Contexte 3 : Gervilen tançait ses coreligionnaires Au chapitre XI, on est chez Larivoire où le clan opposé au clan des Jean-Joseph devisait sur la bonne riposte à apporter à la situation qui se prévalait, savoir la possession de l’eau. Gervilen a laissé éclaté sa colère :
« Gervilen avait bondi. La grande rage le secouait. Ses yeux lançaient des étincelles dans le charbon de sa face. Un peu d’écume blanchissait sa bouche » Contexte 4 : Colère de Gervilen contre Manuel Presqu’à la fin du chapitre XII, deuxième réunion chez Larivoire au cours de laquelle se présentait Manuel pour tendre la main de la réconciliation. Gervilen s’y opposait fermement au motif que le sang de son père Dorisca avait coulé et criait vengeance. Quand son argument avait été combattu par Larivoire, figure éminente de son clan en la présence de <l’ennemi Manuel<, alors il ne se possédait plus : « Une grimace frénétique tordait la figure de Gervilen. Il agitait ses mains comme d’énormes araignées »

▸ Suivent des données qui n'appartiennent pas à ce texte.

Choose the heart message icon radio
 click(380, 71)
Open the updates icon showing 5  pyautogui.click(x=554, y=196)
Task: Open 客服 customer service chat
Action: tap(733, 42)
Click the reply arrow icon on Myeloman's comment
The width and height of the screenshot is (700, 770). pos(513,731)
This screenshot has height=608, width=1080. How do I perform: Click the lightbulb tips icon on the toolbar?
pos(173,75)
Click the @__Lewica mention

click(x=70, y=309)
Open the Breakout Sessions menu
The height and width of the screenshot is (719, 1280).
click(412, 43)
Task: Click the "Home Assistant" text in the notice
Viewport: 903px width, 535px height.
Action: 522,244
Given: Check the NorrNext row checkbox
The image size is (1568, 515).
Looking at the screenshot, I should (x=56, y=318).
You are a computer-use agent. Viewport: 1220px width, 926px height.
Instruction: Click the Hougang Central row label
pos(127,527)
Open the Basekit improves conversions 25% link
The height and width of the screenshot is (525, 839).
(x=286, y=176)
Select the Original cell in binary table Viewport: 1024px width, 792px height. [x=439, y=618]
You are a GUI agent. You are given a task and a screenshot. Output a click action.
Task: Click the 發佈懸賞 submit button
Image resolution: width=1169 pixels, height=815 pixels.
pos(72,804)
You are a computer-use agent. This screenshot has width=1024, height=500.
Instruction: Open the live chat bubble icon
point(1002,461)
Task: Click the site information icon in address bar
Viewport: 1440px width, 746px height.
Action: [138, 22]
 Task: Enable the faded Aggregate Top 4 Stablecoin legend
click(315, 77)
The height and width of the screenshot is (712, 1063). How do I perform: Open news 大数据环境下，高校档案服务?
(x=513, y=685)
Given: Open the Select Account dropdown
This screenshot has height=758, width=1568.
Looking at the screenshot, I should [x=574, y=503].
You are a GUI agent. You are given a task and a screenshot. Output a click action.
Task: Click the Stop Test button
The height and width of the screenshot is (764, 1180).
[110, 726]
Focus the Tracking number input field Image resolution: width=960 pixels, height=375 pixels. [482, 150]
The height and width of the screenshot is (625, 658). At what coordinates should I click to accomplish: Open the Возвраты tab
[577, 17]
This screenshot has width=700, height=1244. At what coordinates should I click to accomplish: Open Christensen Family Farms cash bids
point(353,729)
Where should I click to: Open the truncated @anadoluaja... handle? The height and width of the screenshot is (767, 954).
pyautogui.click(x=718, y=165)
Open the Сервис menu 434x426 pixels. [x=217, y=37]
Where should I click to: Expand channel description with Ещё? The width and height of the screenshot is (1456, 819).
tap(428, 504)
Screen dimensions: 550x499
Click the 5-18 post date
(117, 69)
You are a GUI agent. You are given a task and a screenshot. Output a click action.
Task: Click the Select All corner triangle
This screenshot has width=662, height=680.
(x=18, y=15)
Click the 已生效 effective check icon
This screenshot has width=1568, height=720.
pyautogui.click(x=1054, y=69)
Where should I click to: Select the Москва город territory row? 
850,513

Dernière image terrible d’un homme littéralement métamorphosé en animal; là, vraiment, les descriptions font foi des sentiments.
Essai structural sommaire Dans ce travail, nous nous sommes limités à une phénoménologie sommaire des affects qui structurent le texte sans nous préoccuper aucunement de leur sémantisme et sémiologie. Car il serait intéressant de savoir les rôles exacts joués par chaque émotion dans l’économie générale de l’univers diégétique. Pour ne rien dire, nous pouvons remarquer au passage que le texte, par une logique manichéenne, privilégie les oppositions binaires qui garantissent l’équilibre de l’ensemble. Ainsi les hommes de colère, situés sur la ligne de la rupture et du chaos, sont contrebalancés par les hommes du rire placés sur la ligne de l’harmonie et de l’ordre. Autrement dit, d’un côté l’hybris ou la démesure qui entraîne tous les déchaînements dionysiaques, face à la mesure apollinien. On pourrait tout aussi bien déterminer des champs sémantiques du Mal qui associeraient des affects comme colère, haine à un phénomène naturel comme la sécheresse, puis à la nuit et au sang,etc., face auxquelles, on opposerait le champ sémantique du Bien qui réuniraient le rire, l’eau, l’amour, la réconciliation, la lumière. En un sens, tout est lié à tout dans ce texte dans lequel se rencontrent des réseaux de signification. Ainsi, espace, temps, actes des hommes sont en parfaire harmonie. Cette ébauche d’analyse pourrait faire l’objet d’une étude plus approfondie.